Exercise details = Each line of the listing where "agent" appears should be reported.

======== Given records ========

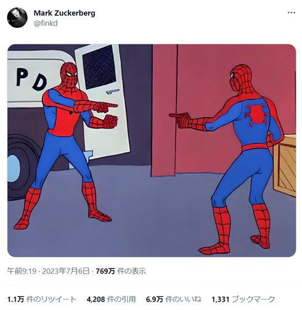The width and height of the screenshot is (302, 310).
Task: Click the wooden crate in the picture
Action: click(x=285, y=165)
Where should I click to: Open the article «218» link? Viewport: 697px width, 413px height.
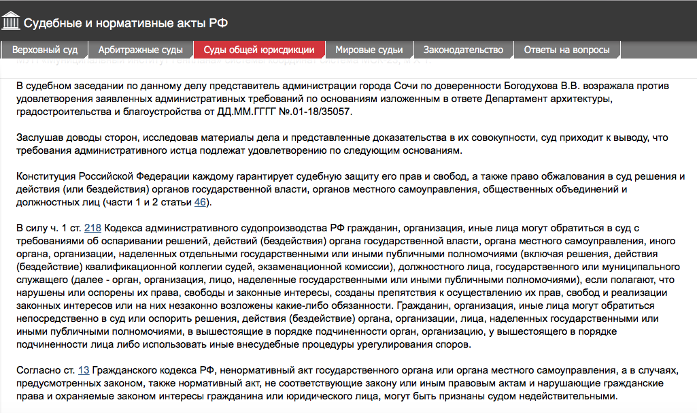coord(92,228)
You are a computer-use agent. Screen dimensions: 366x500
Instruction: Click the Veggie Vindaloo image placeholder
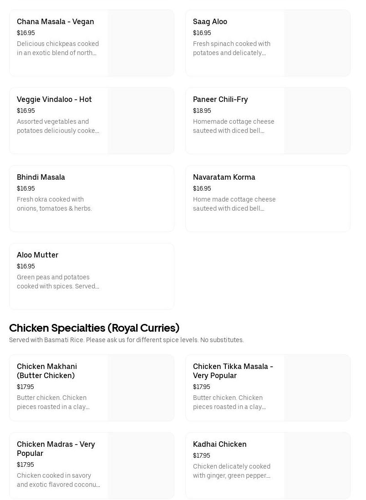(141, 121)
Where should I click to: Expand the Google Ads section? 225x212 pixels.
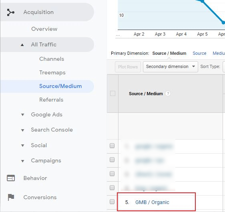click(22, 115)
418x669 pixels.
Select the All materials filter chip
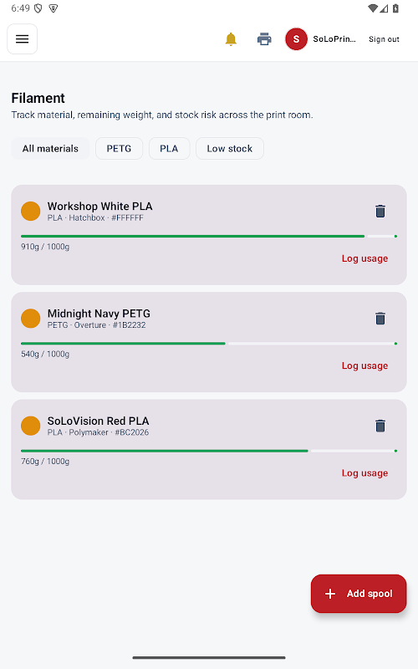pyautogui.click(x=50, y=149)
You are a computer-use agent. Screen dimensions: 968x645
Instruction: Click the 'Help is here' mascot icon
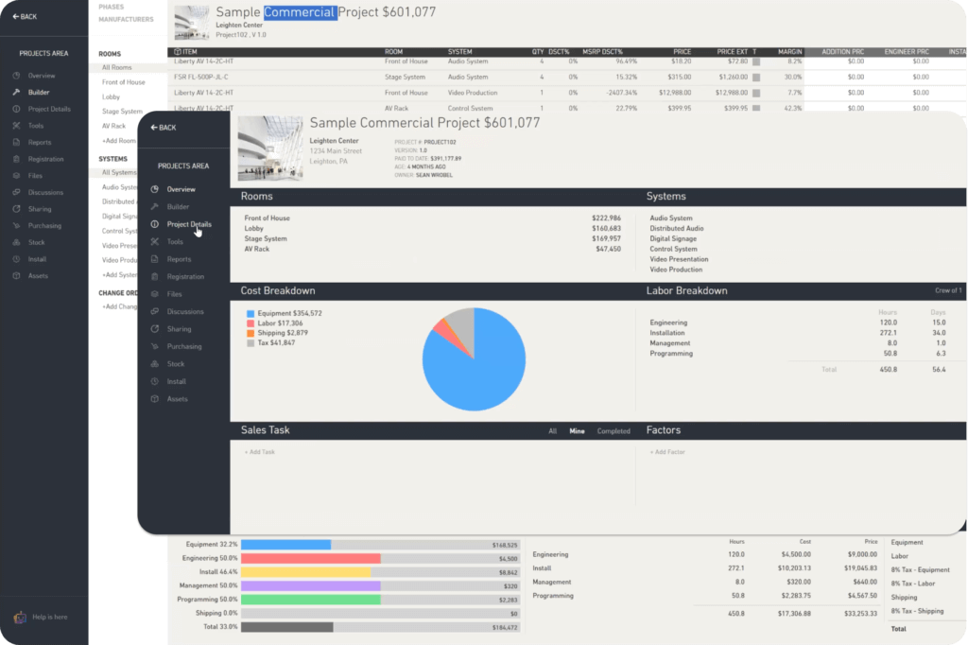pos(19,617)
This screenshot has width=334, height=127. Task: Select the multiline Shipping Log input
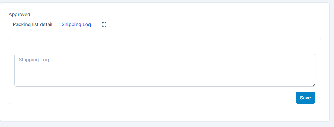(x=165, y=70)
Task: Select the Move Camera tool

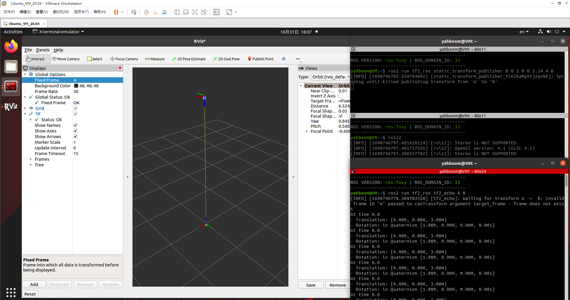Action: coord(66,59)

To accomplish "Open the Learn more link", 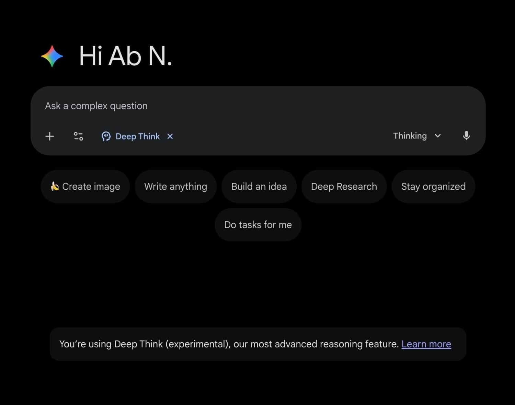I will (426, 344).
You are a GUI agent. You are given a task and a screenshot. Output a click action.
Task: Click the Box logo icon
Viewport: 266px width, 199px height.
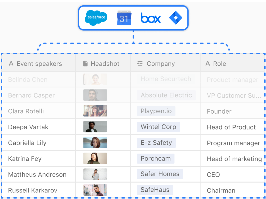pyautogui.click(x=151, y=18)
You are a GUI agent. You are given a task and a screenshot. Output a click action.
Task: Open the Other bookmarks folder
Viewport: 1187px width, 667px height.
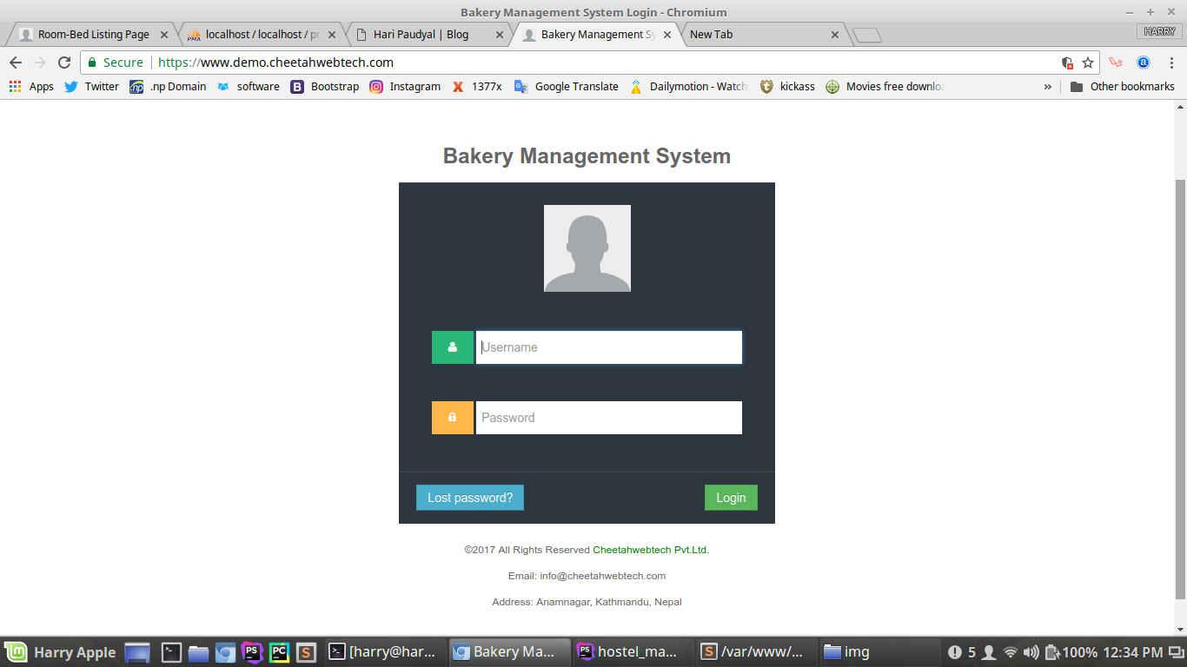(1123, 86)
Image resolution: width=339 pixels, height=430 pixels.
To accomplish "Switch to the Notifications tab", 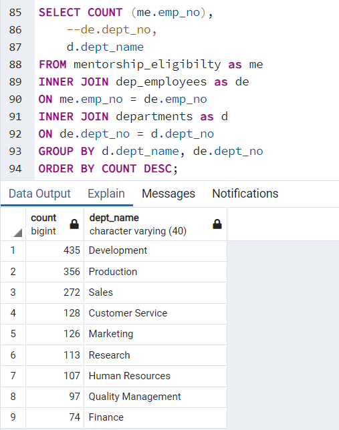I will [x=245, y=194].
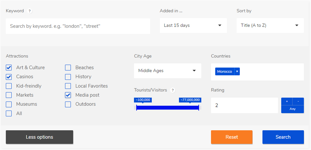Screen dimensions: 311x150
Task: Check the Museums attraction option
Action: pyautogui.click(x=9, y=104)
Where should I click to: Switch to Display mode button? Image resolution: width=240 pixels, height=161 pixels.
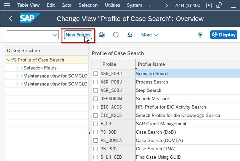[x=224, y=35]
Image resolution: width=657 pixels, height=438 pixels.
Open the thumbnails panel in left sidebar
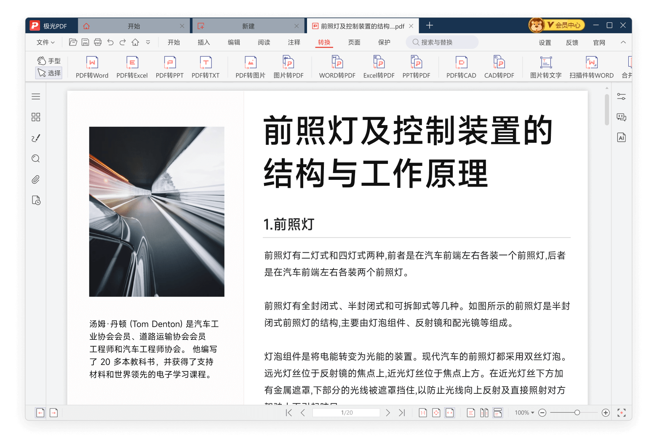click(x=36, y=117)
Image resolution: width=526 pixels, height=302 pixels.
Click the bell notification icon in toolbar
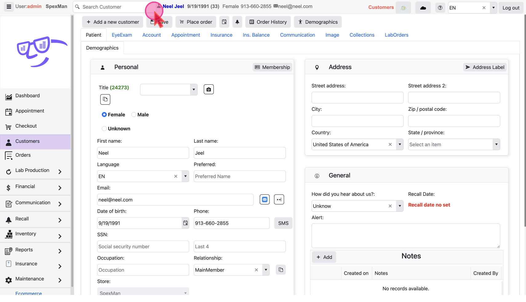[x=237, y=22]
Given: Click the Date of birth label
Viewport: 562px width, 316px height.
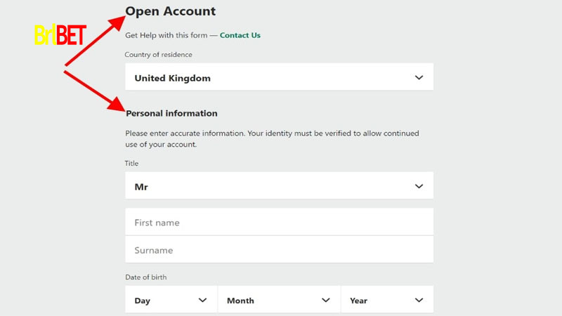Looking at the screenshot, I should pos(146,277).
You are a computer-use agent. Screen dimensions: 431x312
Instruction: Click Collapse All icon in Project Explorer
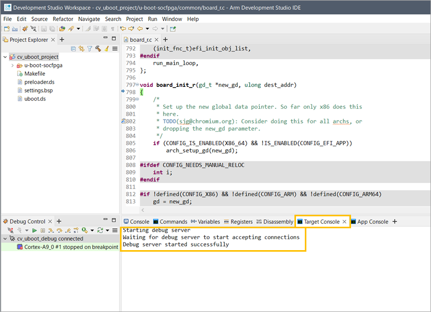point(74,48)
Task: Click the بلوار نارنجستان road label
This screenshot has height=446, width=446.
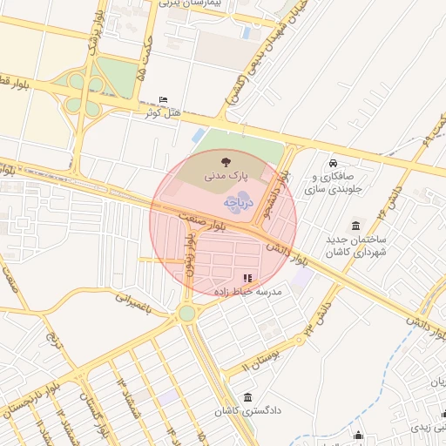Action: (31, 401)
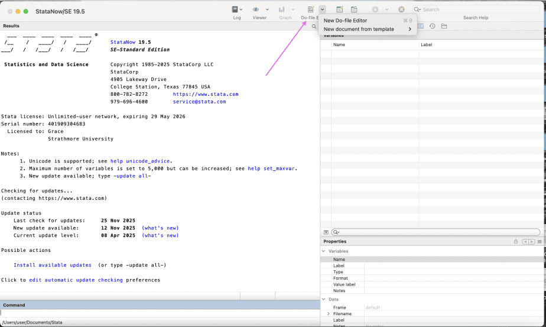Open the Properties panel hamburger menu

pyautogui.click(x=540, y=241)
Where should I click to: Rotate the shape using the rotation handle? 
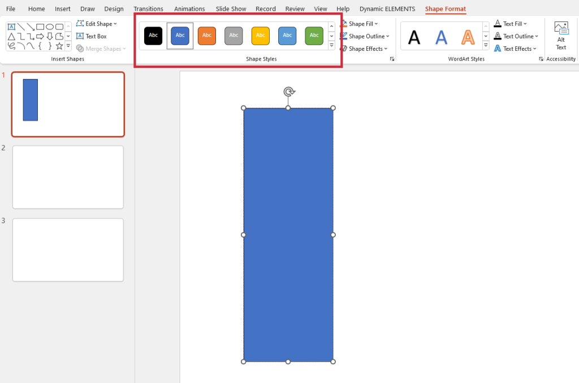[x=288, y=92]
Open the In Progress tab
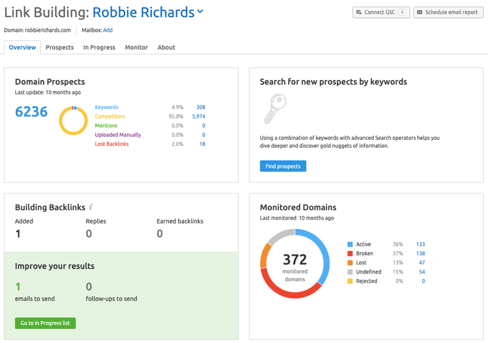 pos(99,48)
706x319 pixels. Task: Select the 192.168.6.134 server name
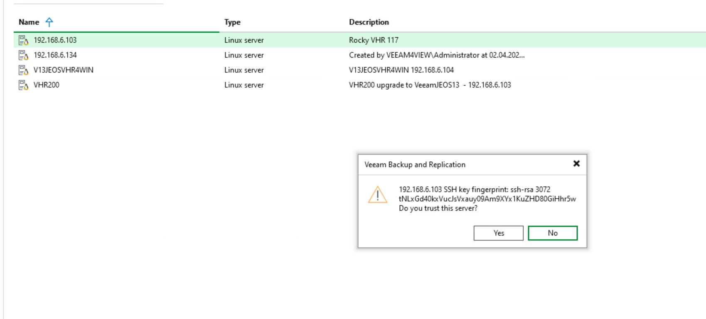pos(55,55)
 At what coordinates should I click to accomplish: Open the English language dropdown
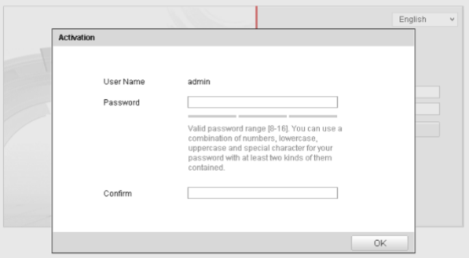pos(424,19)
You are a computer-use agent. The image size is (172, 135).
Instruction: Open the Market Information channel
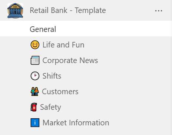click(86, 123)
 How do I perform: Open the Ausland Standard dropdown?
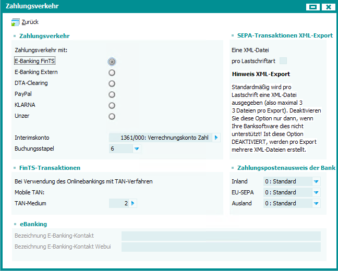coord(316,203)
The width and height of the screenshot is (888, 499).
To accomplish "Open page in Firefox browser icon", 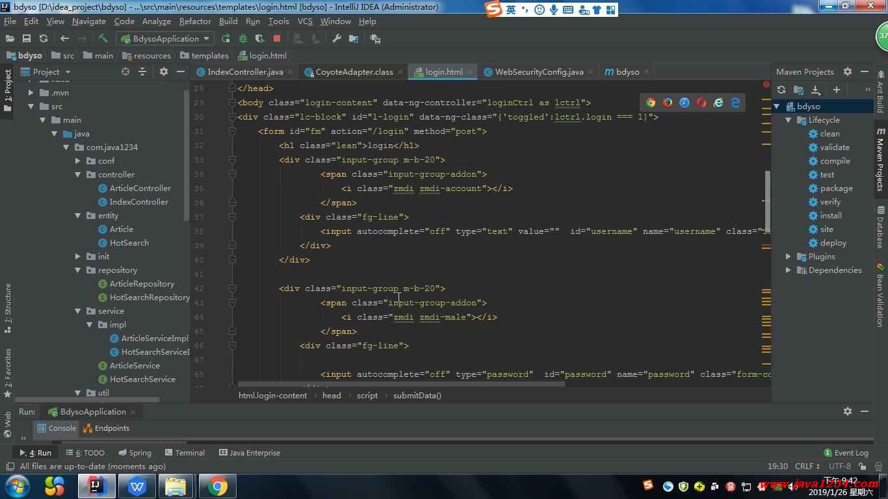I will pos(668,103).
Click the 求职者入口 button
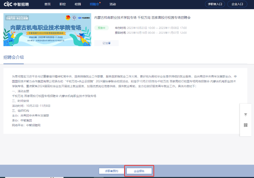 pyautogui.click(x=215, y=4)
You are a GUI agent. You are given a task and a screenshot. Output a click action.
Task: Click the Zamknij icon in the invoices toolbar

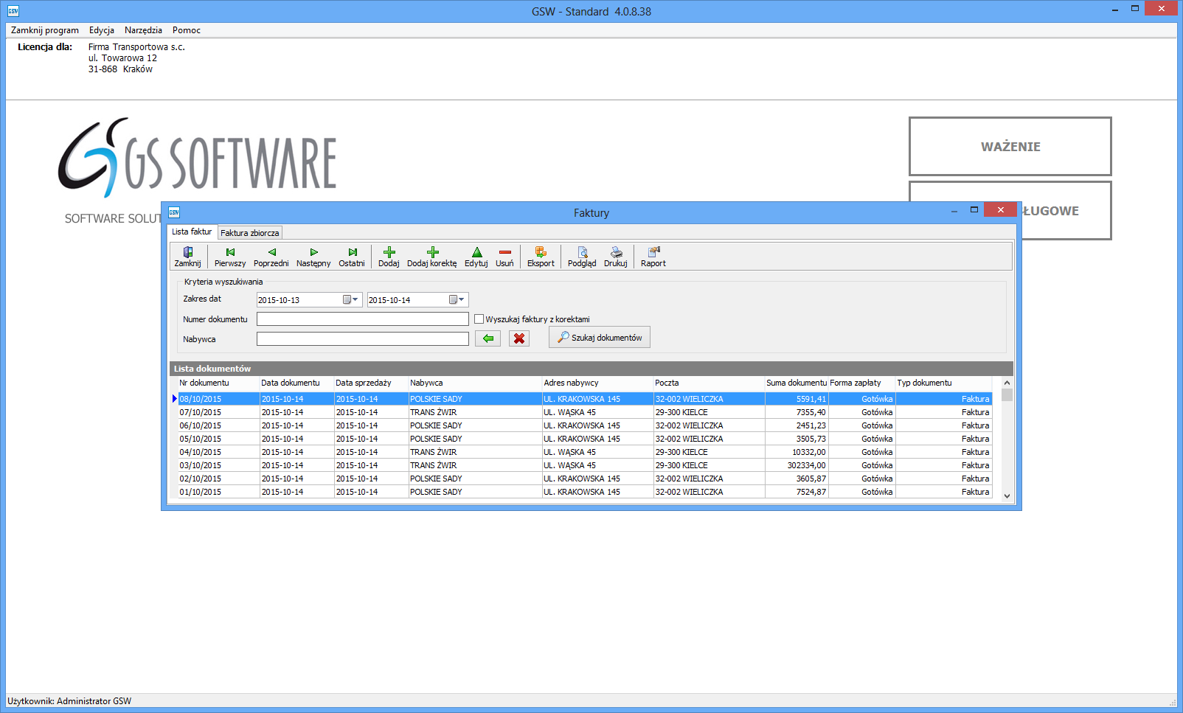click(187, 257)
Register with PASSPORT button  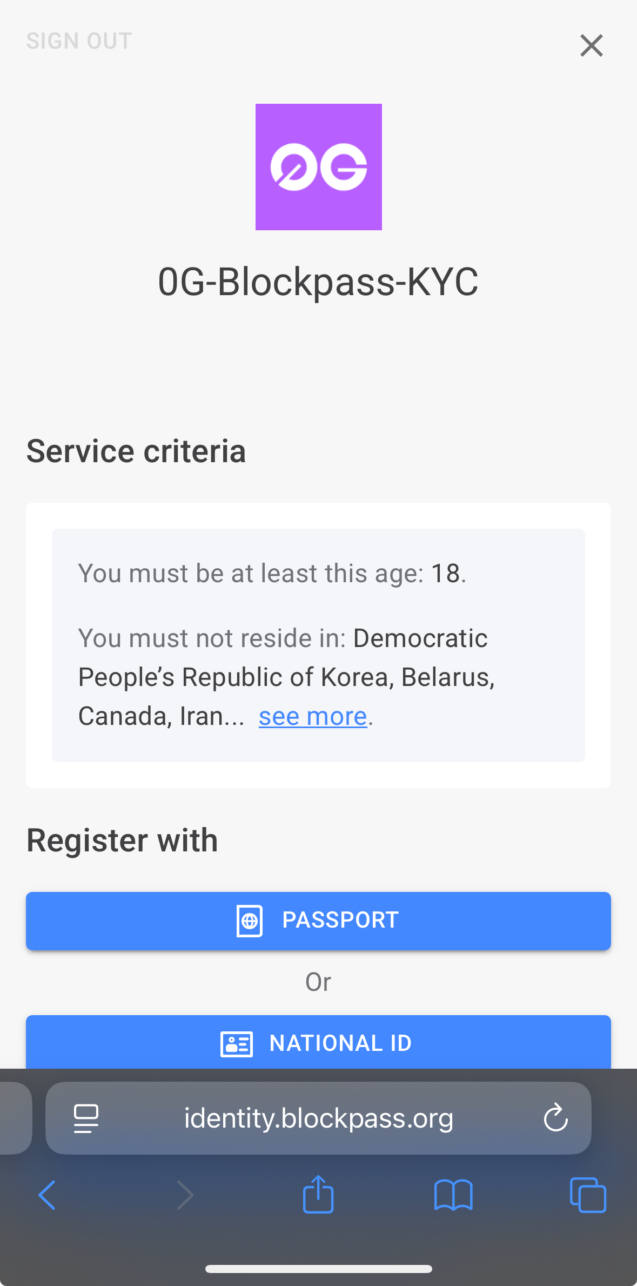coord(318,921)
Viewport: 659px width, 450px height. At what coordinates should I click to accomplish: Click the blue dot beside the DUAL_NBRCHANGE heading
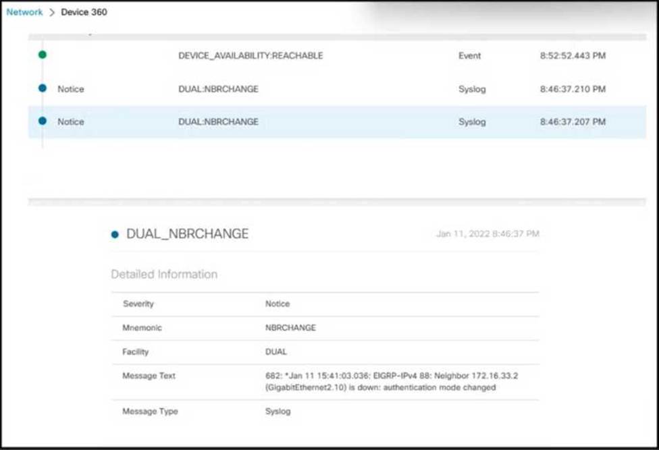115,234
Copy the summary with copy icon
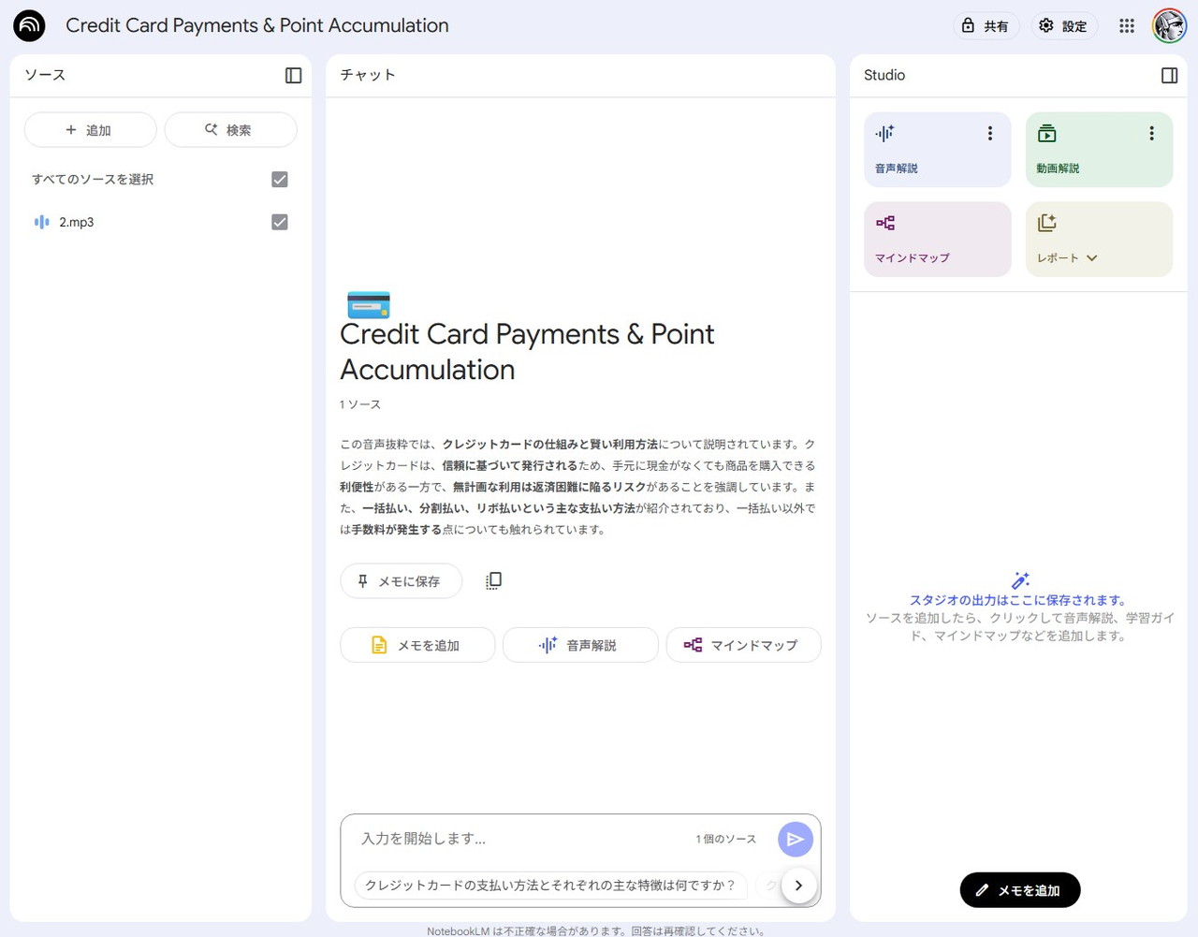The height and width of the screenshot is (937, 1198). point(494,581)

========

The answer =
You are a computer-use agent. Screen dimensions: 366x500
You are a computer-use agent. Screen dimensions: 968x645
You are a GUI agent. You are given a task and a screenshot. Output a click action.
You are a GUI agent. You are given a task and a screenshot. Output a click action.
You are a computer-use agent. Screen dimensions: 431x312
You are a computer-use agent. The image size is (172, 135).
You are a GUI agent. You are given a task and a screenshot. Output a click action.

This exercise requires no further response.